Malala hat diese Missachtung nicht hingenommen, sondern sich empört, dass es ihr nicht erlaubt ist, zur Schule zu gehen. Malala hat nicht gehorcht.
Fast wäre sie dafür gestorben. Trotzdem ist sie nicht bereit, nachzugeben.

Malala hat ein Vorbild für ihre Form des Protests, Mahatma Gandhi.
Das ist sehr weise gewählt. Friedlicher Protest hält die eigene Person frei vom Vorwurf der Aggression. Und friedlicher Protest ist eine weltweit sehr geachtete Form des Protestes.

Aber es ist gefährlich und schwierig friedlich zu protestieren.

Für diejenigen, gegen die sich der Protest richtet, ist es meist unmöglich, mit gleichen Mitteln dagegen anzukämpfen.
In vielen Fällen wird darum friedlicher Protest mit Gewalt, Mord, Inhaftierung oder anderen Unterdrückungsmethoden beendet.
Das ist sehr gefährlich für alle, die friedlich protestieren wollen in einem gewaltbereiten Land.
Es ist zudem eine große persönliche Herausforderung, in einer aggressiven Welt friedlich zu bleiben.
Aggression ist eine menschliche Emotion.
Friedlich zu reagieren, wenn man mit Gewalt und Aggression gegen die eigene Person konfrontiert wird, ist ein Akt sehr großer Willenskraft.

Ein wichtiger Antrieb für Malalas Protest ist die Empörung über die Missstände in Pakistan.
Sie hat nicht den Konflikt gescheut, den sie mit der Forderung verursacht hat, den Mädchen ihres Landes Bildung zu ermöglichen . Sie hat nicht nach einem anderen Weg für sich selbst am Konflikt vorbei gesucht, um zu bekommen, was sie für Recht betrachtet.
Sie hat sich nicht versteckt, das Unrecht nicht als Schicksal genommen. Das werden viele andere Kinder und ihre Eltern in Pakistan getan haben. Es ist ein sehr verbreitetes Verhalten, sich selbst aus Ärger herauszuhalten. Unrechtssysteme leben zu einem großen Teil von der Angst der Menschen, etwas für sich selbst und für andere zu riskieren, um Verbesserungen zu erreichen.
Malala hat das System nicht auf diese Weise unterstützt, sondern brachte es mit ihrer Furchtlosigkeit in große Schwierigkeiten. So große Schwierigkeiten, dass sie fast dafür getötet worden wäre.

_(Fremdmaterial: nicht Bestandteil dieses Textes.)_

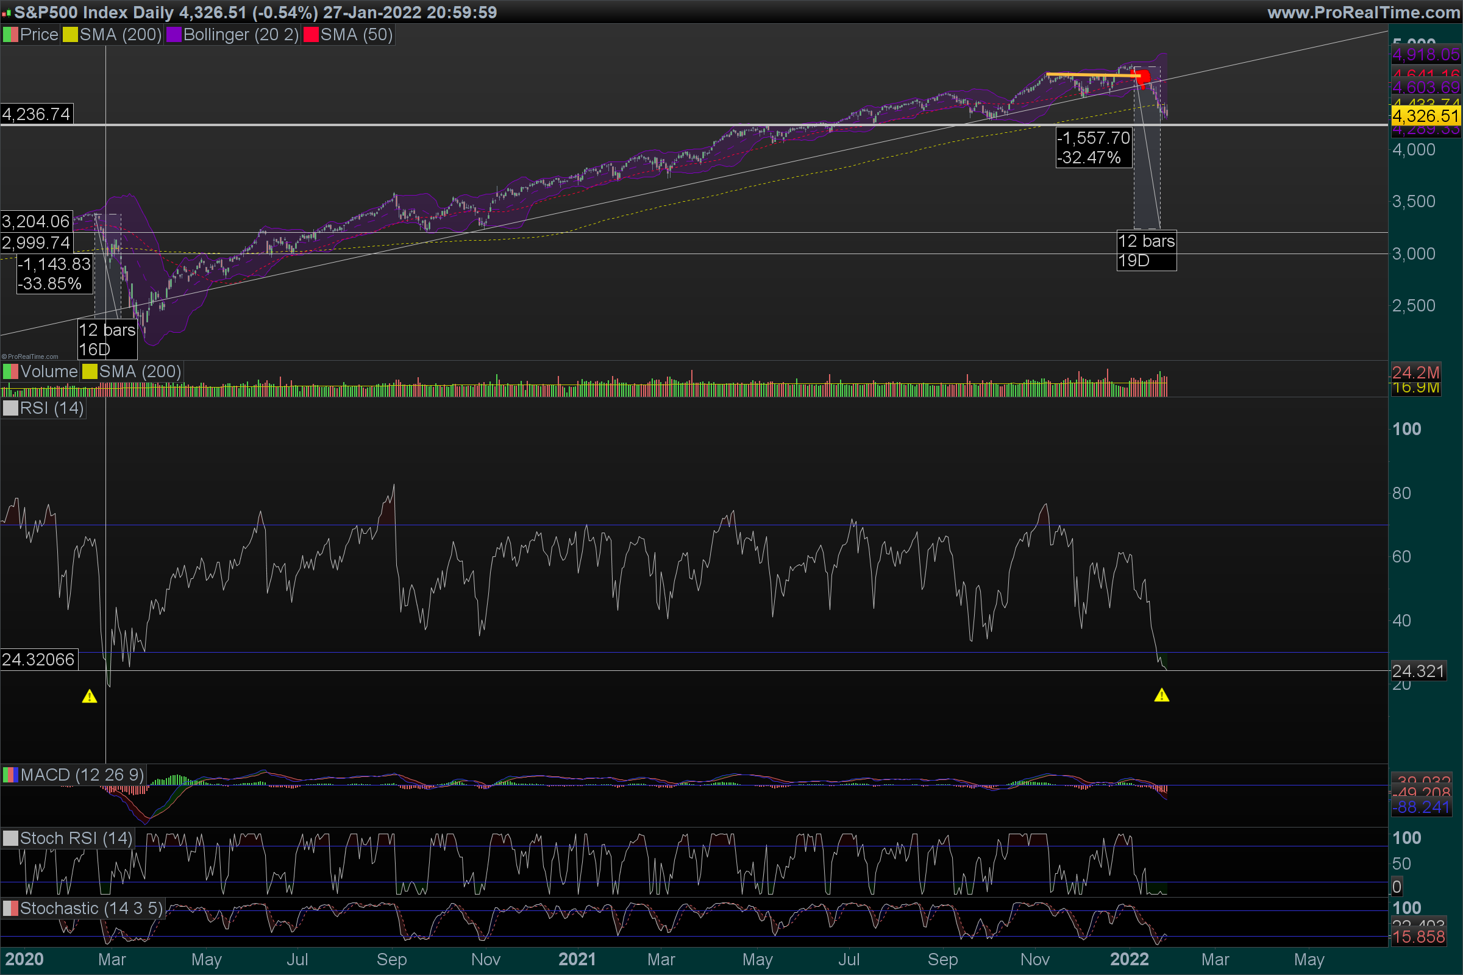Click the 24.32066 RSI level label
Image resolution: width=1463 pixels, height=975 pixels.
39,659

Diese Willenskraft und ihre Furchtlosigkeit machen Malala besonders und bewundernswert in unserer gewaltsamen Welt. Dass sie eine sehr junge Frau, fast noch ein Kind ist, macht das Ganze noch beeindruckender!

Malala wird Lehrer und Eltern haben, die sie gelehrt haben, so zu sein und die sie unterstützen, die ihr ermöglicht haben, heute in England zu leben und tatsächlich die Bildung zu bekommen, die sie sich gewünscht hat.  Der Friedensnobelpreis gehört darum ein wenig auch ihnen.

Es braucht viel Mut, um einem Kind in einer feindlichen Welt solche Fähigkeiten mit auf den Lebensweg zu geben.
Es wäre ein großes Signal dieses Friedensnobelpreises , wenn Eltern auf der ganzen Welt ermutigt würden, ihre Kinder zu  so starken und furchtlosen Menschen zu erziehen, wie Malala.

Die Welt hat heute und in der Zukunft eine Menge Herausforderungen und Aufgaben für so starke Persönlichkeiten.